Textes philosophiques
Alexander Grothendieck la
production scientifique et ses motivations
... En tout cas, ils hésitent énormément
à donner une réponse quelle qu’elle soit. Lorsqu’on parvient à arracher une
réponse dans les discussions publiques ou privées, ce qu’on entend
généralement c’est, par ordre de fréquence des réponses : « La recherche
scientifique ? J’en fais parce que ça me fait bien plaisir, parce que j’y
trouve certaines satisfactions intellectuelles. » Parfois, les gens disent : «
Je fais de la recherche scientifique parce qu’il faut bien vivre, parce que je
suis payé pour cela. »
En ce qui
concerne la première motivation, je peux dire que c’était ma motivation
principale pendant ma vie de chercheur. Effectivement, la recherche
scientifique me faisait bien plaisir et je ne me posais guère de questions
au-delà. En fait, si cela me faisait plaisir, c’était en grande partie parce
que le consensus social me disait que c’était une activité noble, positive,
une activité qui valait la peine d’être entreprise ; sans du tout, d’ailleurs,
détailler en quoi elle était positive, noble, etc. Évidemment, l’expérience
directe me disait que, avec mes collègues, nous construisions quelque chose,
un certain édifice. Il y avait un sentiment de progression qui donnait une
certaine sensation d’achevement… de plénitude disons, et, en même temps, une
certaine fascination dans les problèmes qui se posaient.
« La production
scientifique, comme n’importe quel autre type de production dans la
civilisation ambiante, est considérée comme un impératif en soi. Dans tout
ceci, la chose remarquable est que, finalement, le contenu de la recherche
passe entièrement au second plan. »
Mais tout ceci, finalement, ne répond pas à
la question : « À quoi sert socialement la recherche scientifique ? » Parce
que, si elle n’avait comme but que de procurer du plaisir, disons, à une
poignée de mathématiciens ou d’autres scientifiques, sans doute la société
hésiterait à y investir des fonds considérables – en mathématiques ils ne sont
pas très considérables, mais dans les autres sciences, ils peuvent l’être. La
société hésiterait aussi sans doute à payer tribut à ce type d’activité ;
tandis qu’elle est assez muette sur des activités qui demandent peut-être
autant d’efforts, mais d’un autre type, comme de jouer aux billes ou des
choses de ce goût-là. On peut développer à l’extrême certaines facilités,
certaines facultés techniques, qu’elles soient intellectuelles, manuelles ou
autres, mais pourquoi y a-t-il cette valorisation de la recherche scientifique
? C’est une question qui mérite d’être posée.
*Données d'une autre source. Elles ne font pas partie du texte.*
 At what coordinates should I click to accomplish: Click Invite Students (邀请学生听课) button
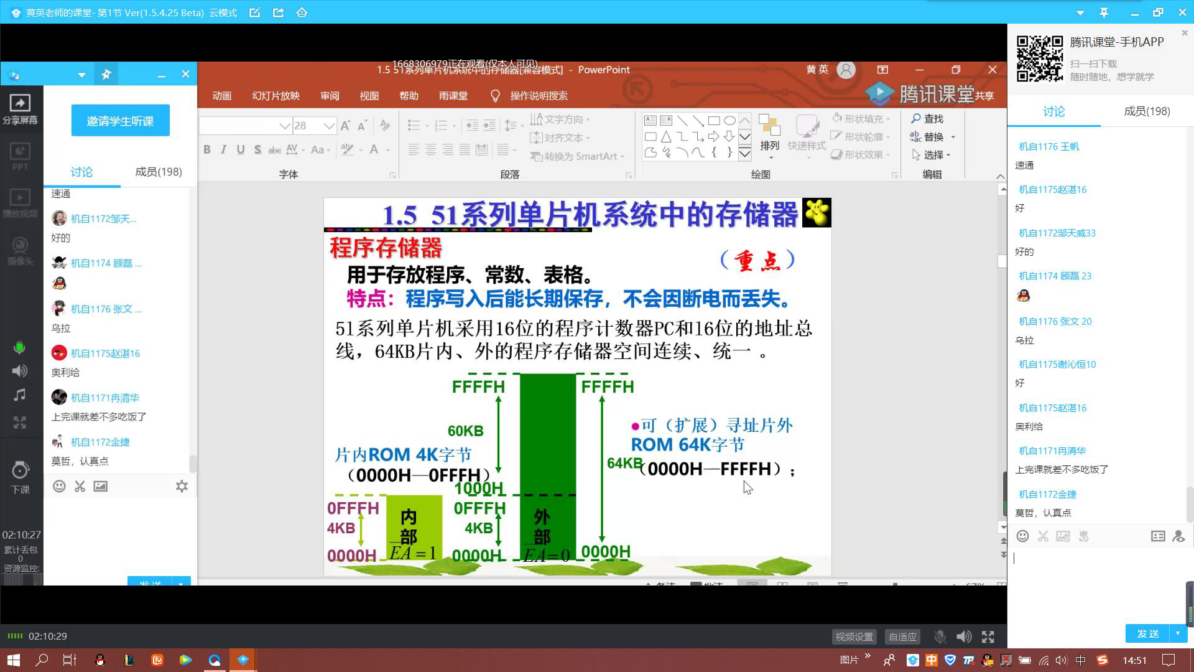(120, 121)
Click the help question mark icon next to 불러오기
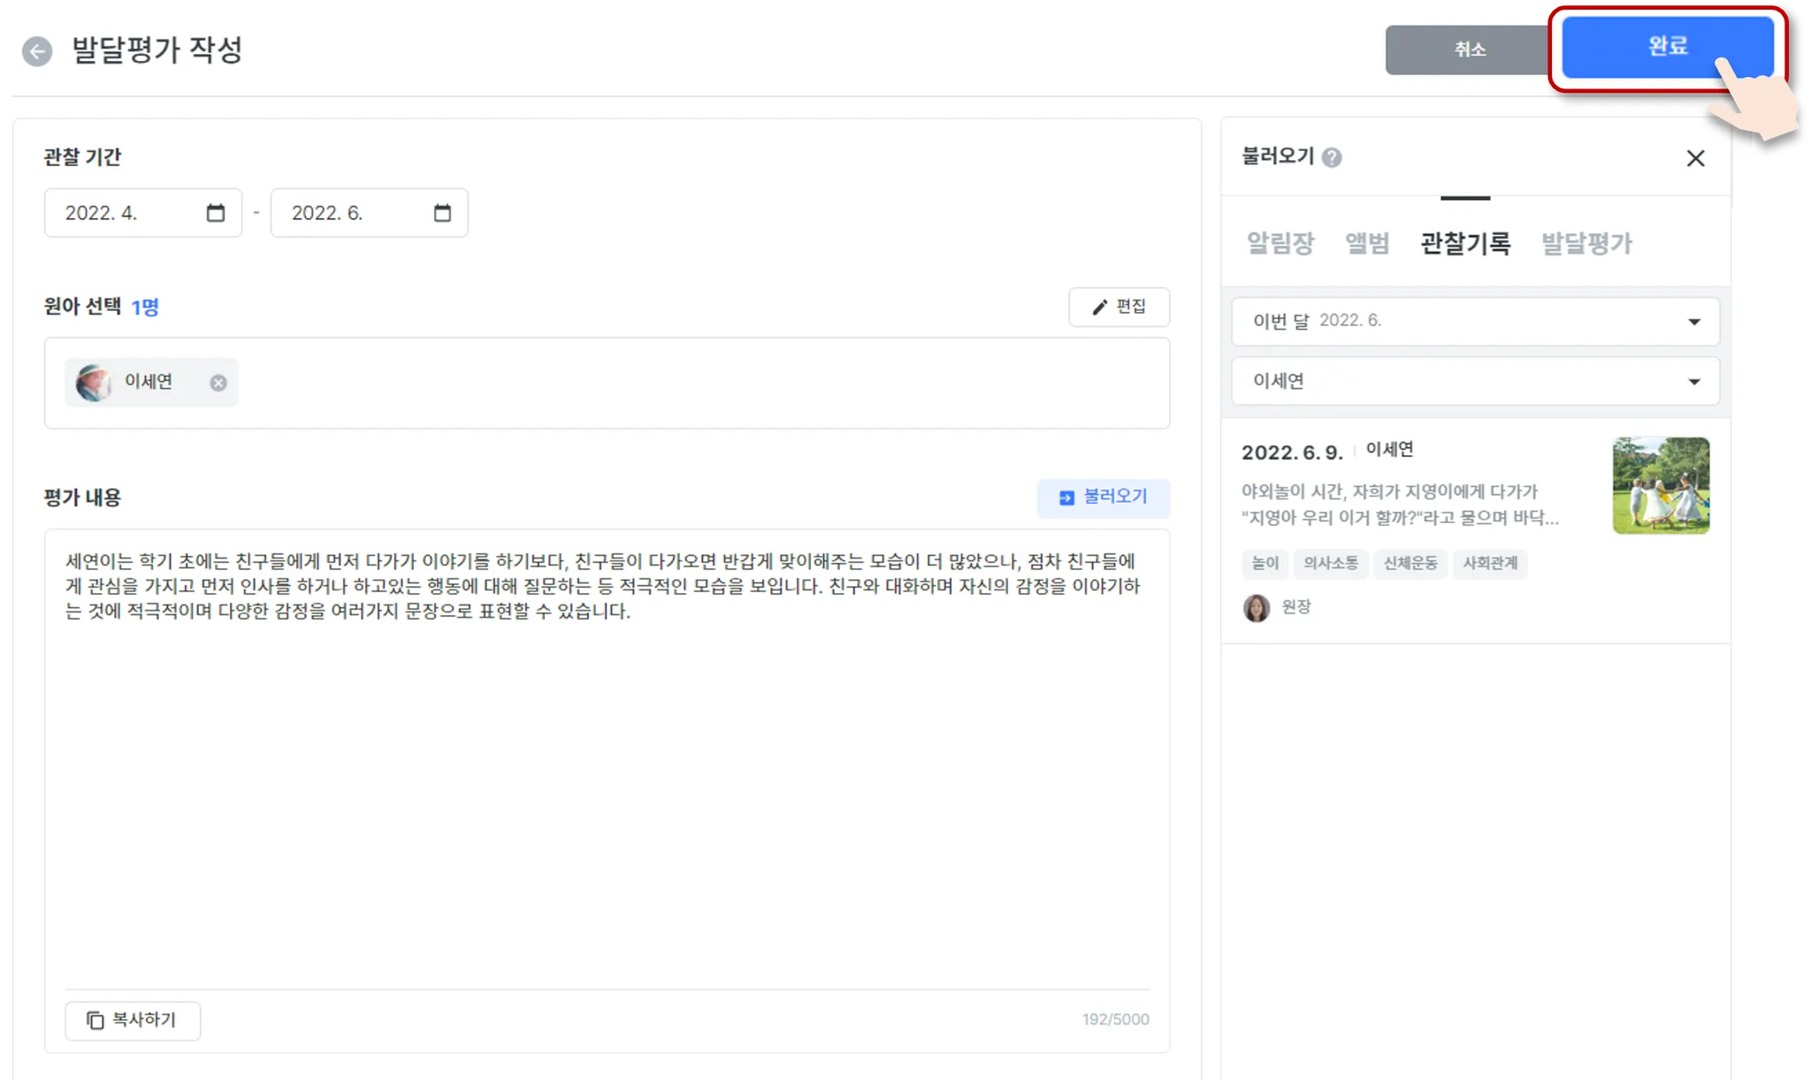The image size is (1811, 1080). tap(1332, 157)
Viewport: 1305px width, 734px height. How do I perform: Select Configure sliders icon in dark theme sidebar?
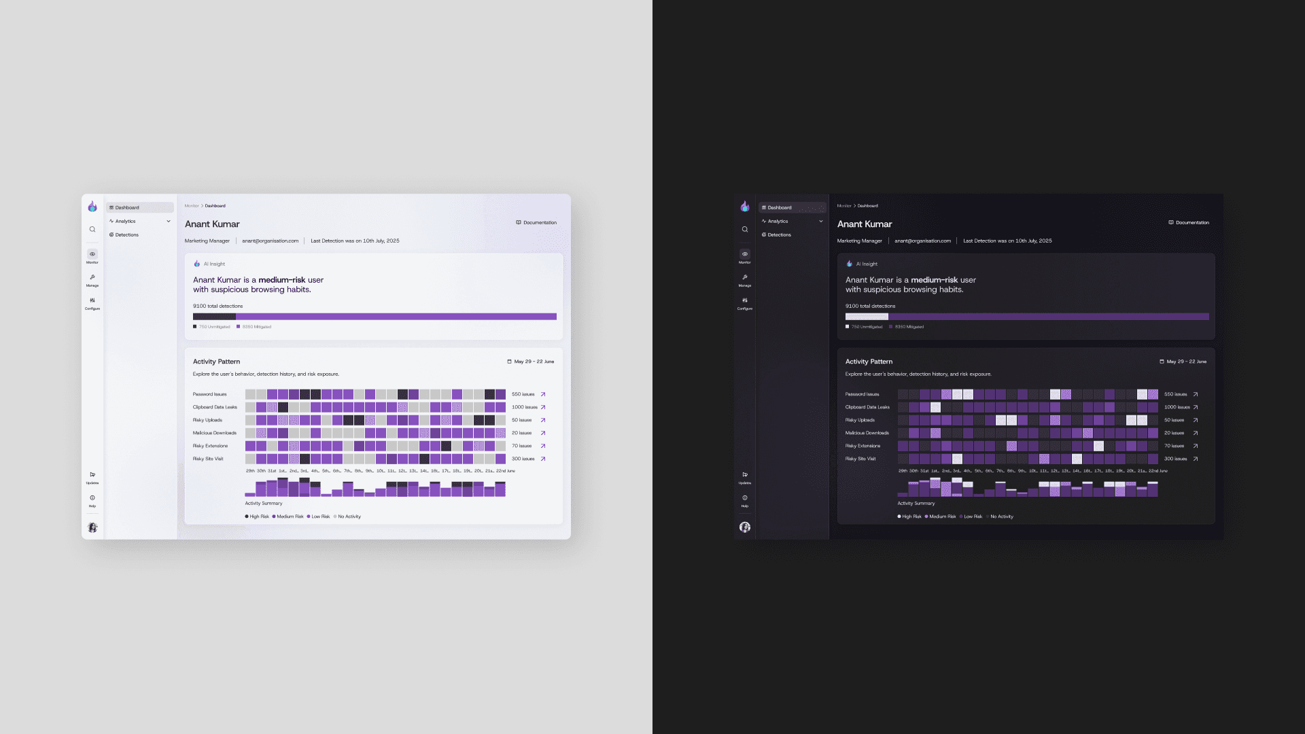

En parlant avec beaucoup de mes collègues, je me suis aperçu au cours de
l’année dernière qu’en fait cette satisfaction que les scientifiques sont
censés retirer de l’exercice de leur profession chérie, c’est un plaisir… qui
n’est pas un plaisir pour tout le monde ! Je me suis aperçu avec stupéfaction
que pour la plupart des scientifiques, la recherche scientifique était
ressentie comme une contrainte, comme une servitude. Faire de la recherche
scientifique, c’est une question de vie ou de mort en tant que membre
considéré de la communauté scientifique. La recherche scientifique est un
impératif pour obtenir un emploi, lorsqu’on s’est engagé dans cette voie sans
savoir d’ailleurs très bien à quoi elle correspondait. Une fois qu’on a son
boulot, c’est un impératif pour arriver à monter en grade. Une fois qu’on est
monté en grade, à supposer même qu’on soit arrivé au grade supérieur, c’est un
impératif pour être considéré comme étant dans la course. On s’attend à ce que
vous produisiez...
La production scientifique, comme n’importe quel
autre type de production dans la civilisation ambiante, est considérée comme
un impératif en soi. Dans tout ceci, la chose remarquable est que, finalement,
le contenu de la recherche passe entièrement au second plan. Il s’agit de
produire un certain nombre de « papiers ». Dans les cas extrêmes, on va
jusqu’à mesurer la productivité des scientifiques au nombre de pages publiées.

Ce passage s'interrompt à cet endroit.